## [What to work on]
a) Do these statements agree with the XInclude performance post? Answer yes or no for each, and quote the deciding words. (i) Validating a document always causes its DTDs to be loaded. (ii) Building a DTD cache is described as the hardest part of the work. (iii) xmlHash is suggested as suitable for the cache.
b) Supply the next part of the XInclude performance post, starting after its final sentence.

## [Selected text]
• • •
Re: [xml] performance of parsing docbook with xincludes

2018-06-07 Thread Nick Wellnhofer

On 07/06/2018 00:00, Stefan Sauer wrote:

Another idea is to stop loading external DTDs for XIncludes without an
XPointer expression. This would still change the behavior for some
users but it's much less likely to cause problems.

change the behaviour, as in we would not catch validation errors?


No, nothing related to validation. If you validate a document, the DTDs will 
always be loaded. But parsing with or without XML_PARSE_DTDLOAD will obviously 
produce different results. It's hard to tell whether this will cause problems 
for users. But maybe I'm overly cautious. If someone parses a document without 
DTD flags, why would they assume that XIncluded documents are parsed with 
XML_PARSE_DTDLOAD?



Too bad that xmlXIncludeParseFile() does not get the parent parserCtx,
in that case we could apply the same flags'.


I think the original flags are already passed via xmlXIncludeSetFlags.


It seems that xmldict is only handling key and value to be a string,
right? So, we'll even need out one cache data structure. I'd say it
would need to be on the _xmlXIncludeCtxt level. global is easier, but
then we can't free it ever :/


xmlHash should work fine:

http://xmlsoft.org/html/libxml-hash.html

But building a DTD cache would be the least of your problems. The hard part is 
to apply a cached DTD to a document. There are some interactions between 
internal and external subsets (see xmlAddElementDecl and xmlAddAttributeDecl 
in valid.c for example), so you it looks like you can't just simply set 
doc->extSubset to the cached DTD. You'd probably have to replay the calls to 
xmlAddElementDecl etc, maybe even in the original order which might be lost.
• • •
## [Data]
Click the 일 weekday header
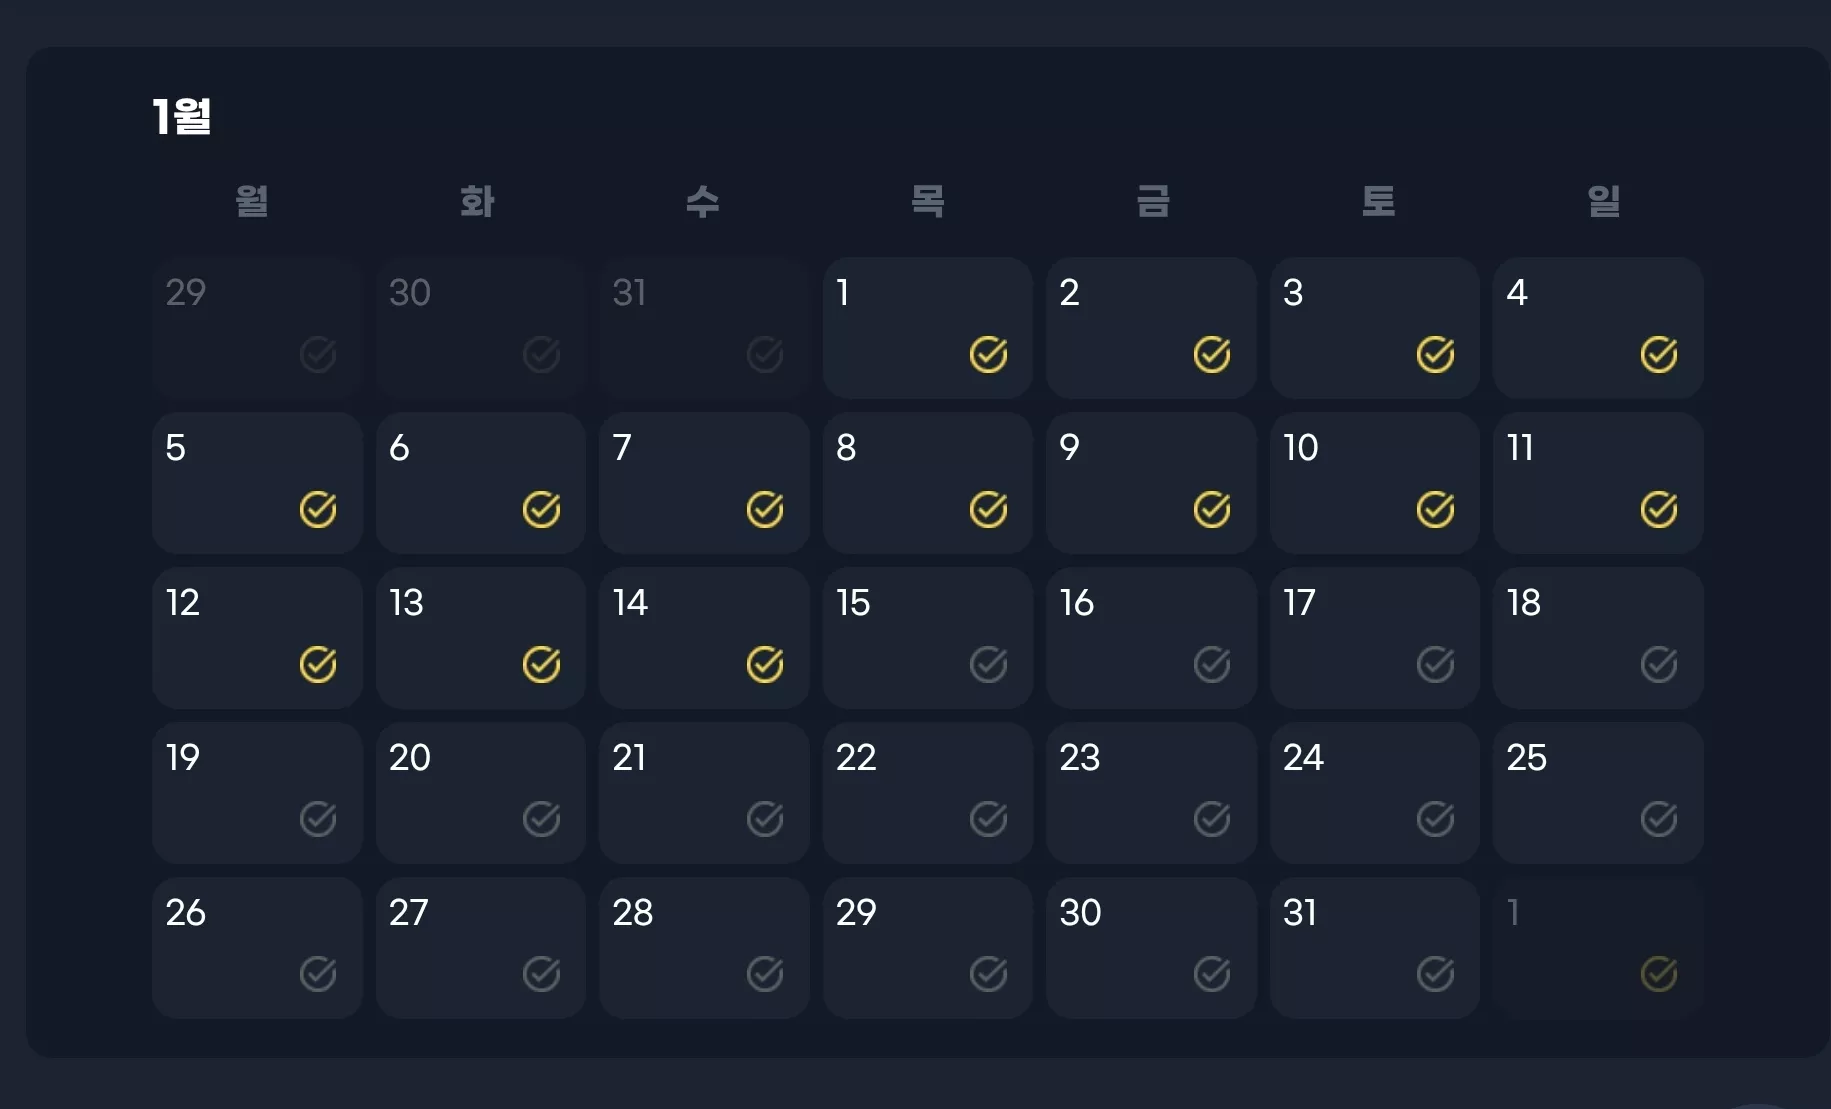(x=1604, y=201)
• • •
## [Task-by-task outputs]
a)
(i) Yes: "If you validate a document, the DTDs will always be loaded."
(ii) No: "But building a DTD cache would be the least of your problems. The hard part is to apply a cached DTD to a document."
(iii) Yes: "xmlHash should work fine:"

b)
That's why I wouldn't want to go down this route.


Nick
___
xml mailing list, project page  http://xmlsoft.org/
xml@gnome.org
https://mail.gnome.org/mailman/listinfo/xml


Re: [xml] performance of parsing docbook with xincludes

2018-06-07 Thread Stefan Sauer
On 05/17/2018 04:18 PM, Nick Wellnhofer wrote:
> On 16/05/2018 21:51, Stefan Sauer wrote:
>> So one solution could be another flag to enable this?
>
> Yes, but it would be rather ugly.
>
>> Thanks, reading the code. Need to figure where we could cache external
>> subsets and what a suitable keys is (ExternalID ?).
>
> Note that I'm currently not planning to review and integrate larger
> patches from other developers. I only took over some libxml2
> maintenance duties because noone else did. So even if you write a
> high-quality patch, it might never get merged.
>
> Caching external subsets for XIncludes certainly sounds like a nice
> feature but I would prefer to find a simpler solution. For example,
> can't you just omit the external DTD from included documents?
I've tried this and I get some interesting differences. If I modify my
DOCTYPES declarations from e.g.:
http://www.oasis-open.org/docbook/xml/4.3/docbookx.dtd;
[
  http://www.w3.org/2003/XInclude'">
  
  %gtkdocentities;
]>

to

http://www.w3.org/2003/XInclude'">
  
  %gtkdocentities;
]>

and run (for each of the variants)
xmllint --noent --xinclude tester-docs.xml >tester-docs.nodtd.xml
then I get a lot of delta in this form:
-    http://www.w3.org/2003/XInclude;
id="api-index-0.1" xml:base="xml/api-index-0.1.xml">
+    

basically if there is no DTD on the doctype, the resulting xi:include
nodes won't have the xmlns:xi attribute.

What is worse and puzzling me that it causes a small difference on the
html output produced my xsltproc:
-FOO, macro in GtkDocTestIf
+FOO, macro in GtkDocTestIf

if I drop the dtd, the first link misses 'class' and 'title' attributes
and the 2nd link is not linked at all.

Stefan

> You wrote:
>
>> and gtk-doc will replicate this for the fragments (replacing 'book' with
>> e.g. 'refentry'). This way one can e.g. inject things like a version.
>
> What do you mean by "inject things like a version"? Why exactly do
> your included documents have to reference an external DTD?
>
> Another idea is to stop loading external DTDs for XIncludes without an
> XPointer expression. This would still change the behavior for some
> users but it's much less likely to cause problems.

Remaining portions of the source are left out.